Facing the beach, you’ll find shallow seagrass beds (↕1-4ft/0.5-1.5m), where sand steenbras, annular seabream, and brown wrasse are quite common.
It is also possible to encounter in this area the broadnosed pipefish, a species of pipefish that can reach 14inches/35cm in length.
On both sides of the beach are rocky areas (↕1-8ft/0.5-3m) where the specific species of these environments, such as wrasse and sea bream, live.
In the small caves and under the overhangs, you can see cardinalfish, starfish (especially the rare purple sea star), and even small dusky groupers.
In total, more than thirty species live in Cala Túnez, making it a prime spot if you are visiting the area.
There is no food option near the spot, but the port of Cabo de Palos (where there are several restaurants) is just a 5-minute drive away.
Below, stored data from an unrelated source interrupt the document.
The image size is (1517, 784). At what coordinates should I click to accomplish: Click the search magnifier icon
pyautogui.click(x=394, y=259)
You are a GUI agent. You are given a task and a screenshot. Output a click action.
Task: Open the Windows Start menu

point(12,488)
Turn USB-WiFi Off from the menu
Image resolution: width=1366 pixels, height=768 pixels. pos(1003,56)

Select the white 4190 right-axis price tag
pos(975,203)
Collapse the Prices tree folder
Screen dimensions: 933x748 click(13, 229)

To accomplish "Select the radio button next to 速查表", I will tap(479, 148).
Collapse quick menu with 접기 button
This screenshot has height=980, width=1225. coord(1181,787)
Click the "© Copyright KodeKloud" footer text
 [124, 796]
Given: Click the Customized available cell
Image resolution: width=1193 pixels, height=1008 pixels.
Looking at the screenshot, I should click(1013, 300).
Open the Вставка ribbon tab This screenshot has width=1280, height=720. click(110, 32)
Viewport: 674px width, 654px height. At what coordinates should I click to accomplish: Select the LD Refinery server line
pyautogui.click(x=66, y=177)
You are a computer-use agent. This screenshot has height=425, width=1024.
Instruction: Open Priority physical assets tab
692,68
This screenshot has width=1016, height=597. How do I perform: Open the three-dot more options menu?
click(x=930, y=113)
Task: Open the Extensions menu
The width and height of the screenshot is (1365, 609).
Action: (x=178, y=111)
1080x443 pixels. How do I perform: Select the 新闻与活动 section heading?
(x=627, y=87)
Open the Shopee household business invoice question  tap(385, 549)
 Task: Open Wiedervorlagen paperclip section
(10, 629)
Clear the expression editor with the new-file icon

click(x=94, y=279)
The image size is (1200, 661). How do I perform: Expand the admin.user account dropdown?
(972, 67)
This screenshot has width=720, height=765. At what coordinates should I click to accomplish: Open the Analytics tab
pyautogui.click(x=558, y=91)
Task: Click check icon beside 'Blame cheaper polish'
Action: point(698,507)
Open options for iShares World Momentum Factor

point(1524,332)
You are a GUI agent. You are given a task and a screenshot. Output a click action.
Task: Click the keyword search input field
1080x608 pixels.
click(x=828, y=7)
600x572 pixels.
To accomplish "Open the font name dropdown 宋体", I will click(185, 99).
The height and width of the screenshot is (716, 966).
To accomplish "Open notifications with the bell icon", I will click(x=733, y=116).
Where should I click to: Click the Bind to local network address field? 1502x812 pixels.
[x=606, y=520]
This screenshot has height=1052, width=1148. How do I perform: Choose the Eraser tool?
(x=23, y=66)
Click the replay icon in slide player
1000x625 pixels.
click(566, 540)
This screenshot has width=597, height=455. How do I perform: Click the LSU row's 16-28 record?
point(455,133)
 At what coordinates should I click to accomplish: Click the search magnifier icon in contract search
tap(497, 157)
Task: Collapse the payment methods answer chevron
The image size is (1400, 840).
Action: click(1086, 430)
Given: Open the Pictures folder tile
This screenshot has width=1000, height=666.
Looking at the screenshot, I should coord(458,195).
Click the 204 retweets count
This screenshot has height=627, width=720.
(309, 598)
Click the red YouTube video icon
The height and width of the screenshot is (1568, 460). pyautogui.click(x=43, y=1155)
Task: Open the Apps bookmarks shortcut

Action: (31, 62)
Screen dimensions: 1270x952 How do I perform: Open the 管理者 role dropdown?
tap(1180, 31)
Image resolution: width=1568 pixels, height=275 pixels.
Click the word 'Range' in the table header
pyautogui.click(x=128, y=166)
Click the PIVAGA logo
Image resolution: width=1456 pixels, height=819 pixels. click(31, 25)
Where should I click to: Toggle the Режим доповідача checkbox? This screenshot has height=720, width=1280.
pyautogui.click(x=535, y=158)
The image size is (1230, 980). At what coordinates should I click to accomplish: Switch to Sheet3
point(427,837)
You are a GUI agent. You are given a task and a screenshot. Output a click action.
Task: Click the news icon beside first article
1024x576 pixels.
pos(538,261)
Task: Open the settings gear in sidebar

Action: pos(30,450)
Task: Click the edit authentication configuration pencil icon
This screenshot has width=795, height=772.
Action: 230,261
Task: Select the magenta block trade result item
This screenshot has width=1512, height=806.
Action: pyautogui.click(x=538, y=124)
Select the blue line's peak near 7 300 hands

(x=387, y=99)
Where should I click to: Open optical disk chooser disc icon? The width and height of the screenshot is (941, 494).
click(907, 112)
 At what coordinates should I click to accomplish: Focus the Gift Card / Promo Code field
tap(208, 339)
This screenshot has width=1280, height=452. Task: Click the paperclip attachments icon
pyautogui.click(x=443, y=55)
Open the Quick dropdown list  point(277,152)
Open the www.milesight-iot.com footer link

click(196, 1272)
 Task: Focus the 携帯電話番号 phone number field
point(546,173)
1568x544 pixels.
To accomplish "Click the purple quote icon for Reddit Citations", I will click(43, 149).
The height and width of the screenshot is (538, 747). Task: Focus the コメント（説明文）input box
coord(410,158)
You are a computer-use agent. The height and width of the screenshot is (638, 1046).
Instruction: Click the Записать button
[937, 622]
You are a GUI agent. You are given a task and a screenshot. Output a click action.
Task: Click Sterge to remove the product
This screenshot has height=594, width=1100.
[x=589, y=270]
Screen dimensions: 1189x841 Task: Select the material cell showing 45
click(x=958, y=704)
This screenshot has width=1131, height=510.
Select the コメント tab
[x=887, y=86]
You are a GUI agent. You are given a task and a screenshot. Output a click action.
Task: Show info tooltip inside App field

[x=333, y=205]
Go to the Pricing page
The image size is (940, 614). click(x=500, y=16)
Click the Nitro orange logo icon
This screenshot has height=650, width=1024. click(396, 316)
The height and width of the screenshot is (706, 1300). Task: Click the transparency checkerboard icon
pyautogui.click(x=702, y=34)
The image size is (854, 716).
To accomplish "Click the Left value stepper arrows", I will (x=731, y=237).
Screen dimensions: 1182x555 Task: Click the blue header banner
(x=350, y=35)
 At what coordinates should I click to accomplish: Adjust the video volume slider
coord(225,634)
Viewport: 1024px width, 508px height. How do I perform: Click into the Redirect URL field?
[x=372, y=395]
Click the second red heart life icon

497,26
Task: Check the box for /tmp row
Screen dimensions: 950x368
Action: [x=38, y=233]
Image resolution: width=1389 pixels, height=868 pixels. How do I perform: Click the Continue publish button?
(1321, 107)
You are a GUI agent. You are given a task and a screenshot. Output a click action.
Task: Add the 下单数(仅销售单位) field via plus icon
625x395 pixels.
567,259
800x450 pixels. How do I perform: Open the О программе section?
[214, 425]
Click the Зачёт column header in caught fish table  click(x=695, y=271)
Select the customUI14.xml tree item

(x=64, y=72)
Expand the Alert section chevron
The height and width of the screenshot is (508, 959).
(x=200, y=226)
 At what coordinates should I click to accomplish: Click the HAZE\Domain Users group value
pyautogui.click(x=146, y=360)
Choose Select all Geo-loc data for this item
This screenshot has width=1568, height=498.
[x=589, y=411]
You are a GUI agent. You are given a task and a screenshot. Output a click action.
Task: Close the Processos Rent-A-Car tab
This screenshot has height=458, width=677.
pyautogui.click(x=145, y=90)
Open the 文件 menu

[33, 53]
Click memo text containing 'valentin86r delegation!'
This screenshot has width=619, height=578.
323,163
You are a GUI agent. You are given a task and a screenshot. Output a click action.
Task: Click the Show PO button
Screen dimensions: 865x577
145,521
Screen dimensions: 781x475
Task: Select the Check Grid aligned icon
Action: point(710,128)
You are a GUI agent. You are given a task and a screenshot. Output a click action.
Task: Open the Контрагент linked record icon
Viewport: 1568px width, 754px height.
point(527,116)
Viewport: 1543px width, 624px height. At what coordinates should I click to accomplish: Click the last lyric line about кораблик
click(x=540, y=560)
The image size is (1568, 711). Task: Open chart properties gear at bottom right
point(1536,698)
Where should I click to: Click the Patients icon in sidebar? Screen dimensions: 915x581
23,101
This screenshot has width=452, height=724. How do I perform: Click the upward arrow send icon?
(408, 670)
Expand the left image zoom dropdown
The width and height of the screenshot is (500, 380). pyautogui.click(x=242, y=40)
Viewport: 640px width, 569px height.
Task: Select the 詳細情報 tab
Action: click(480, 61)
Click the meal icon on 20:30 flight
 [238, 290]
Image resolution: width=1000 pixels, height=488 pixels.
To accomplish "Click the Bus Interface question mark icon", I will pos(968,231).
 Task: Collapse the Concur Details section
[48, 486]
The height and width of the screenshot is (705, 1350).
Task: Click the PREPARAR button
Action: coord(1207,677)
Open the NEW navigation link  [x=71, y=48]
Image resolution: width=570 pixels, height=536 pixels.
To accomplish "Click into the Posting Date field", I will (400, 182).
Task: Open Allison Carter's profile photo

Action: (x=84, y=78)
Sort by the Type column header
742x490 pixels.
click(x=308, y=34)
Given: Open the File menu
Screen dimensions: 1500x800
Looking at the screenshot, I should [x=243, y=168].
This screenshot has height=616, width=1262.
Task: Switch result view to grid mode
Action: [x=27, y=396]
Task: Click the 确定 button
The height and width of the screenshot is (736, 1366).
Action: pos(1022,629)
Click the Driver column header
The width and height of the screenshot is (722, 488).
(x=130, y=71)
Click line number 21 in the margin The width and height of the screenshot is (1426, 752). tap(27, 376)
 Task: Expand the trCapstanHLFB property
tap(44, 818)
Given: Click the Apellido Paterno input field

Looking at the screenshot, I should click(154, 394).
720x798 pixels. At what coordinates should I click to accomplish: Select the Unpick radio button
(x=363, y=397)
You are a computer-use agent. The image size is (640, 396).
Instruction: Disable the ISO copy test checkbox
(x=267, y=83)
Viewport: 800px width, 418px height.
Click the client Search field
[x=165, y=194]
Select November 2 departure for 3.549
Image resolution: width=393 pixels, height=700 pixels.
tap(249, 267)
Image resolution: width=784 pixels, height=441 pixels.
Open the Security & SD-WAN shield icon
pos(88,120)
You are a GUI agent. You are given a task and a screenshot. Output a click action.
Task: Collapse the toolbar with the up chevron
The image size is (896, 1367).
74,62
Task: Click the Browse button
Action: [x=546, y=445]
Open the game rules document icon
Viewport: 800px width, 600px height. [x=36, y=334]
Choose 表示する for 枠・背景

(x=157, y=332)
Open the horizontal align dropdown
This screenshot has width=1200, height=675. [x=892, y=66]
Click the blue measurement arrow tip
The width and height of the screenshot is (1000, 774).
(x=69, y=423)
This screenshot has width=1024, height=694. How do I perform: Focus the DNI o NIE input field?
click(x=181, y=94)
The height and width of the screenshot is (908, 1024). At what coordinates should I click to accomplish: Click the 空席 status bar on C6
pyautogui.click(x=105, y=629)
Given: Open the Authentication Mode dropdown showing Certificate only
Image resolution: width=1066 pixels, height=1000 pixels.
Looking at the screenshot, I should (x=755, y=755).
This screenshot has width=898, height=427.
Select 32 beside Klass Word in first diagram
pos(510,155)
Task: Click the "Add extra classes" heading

These snorkeling spots are accessible to beginners and kids. You will enter the water gradually from a beach, or in a less than 3ft. deep area. The sea is generally calm, shallow, with almost no waves or currents. These spots are usually located in marked and/or monitored swimming areas. It is not necessary to swim long distances to discover the sea life.This level only apply when the spot experiences optimal sea and/or weather conditions. It is not applicable if the sea and/or weather conditions deteriorate, in particular in the presence of rough sea, rain, strong wind, unusual current, large tides, waves and/or swell. You can find more details about the definition of our snorkeling levels on our snorkeling safety page.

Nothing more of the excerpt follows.